** WHAT TO WORK ON **
Skip the pictures. Transcribe exactly the lines from the line containing "You are a GUI" to the end of the listing.

[RECORD EXCERPTS]

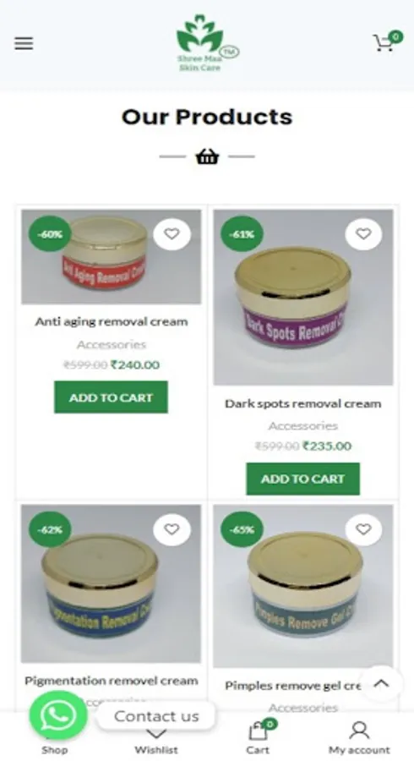
Task: Click the Shree Maa Skin Care logo
Action: tap(208, 43)
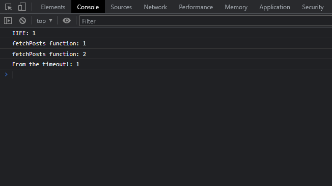Screen dimensions: 332x186
Task: Select the Security tab
Action: click(313, 7)
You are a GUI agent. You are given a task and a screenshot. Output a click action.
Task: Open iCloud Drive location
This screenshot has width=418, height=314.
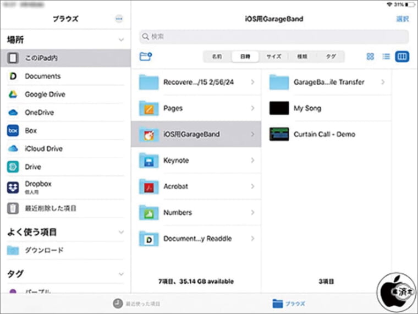(x=43, y=148)
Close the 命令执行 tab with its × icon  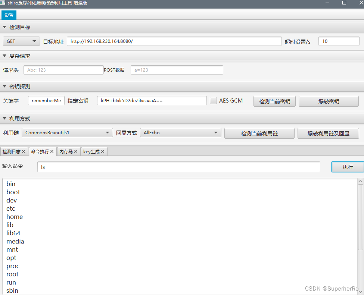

[/RECORD EXCERPTS]

** OUTPUT **
You are a GUI agent. You are given a task and a screenshot. Output a click action.
Task: Open iCloud Drive location
This screenshot has width=418, height=314.
(x=43, y=148)
Close the 命令执行 tab with its × icon  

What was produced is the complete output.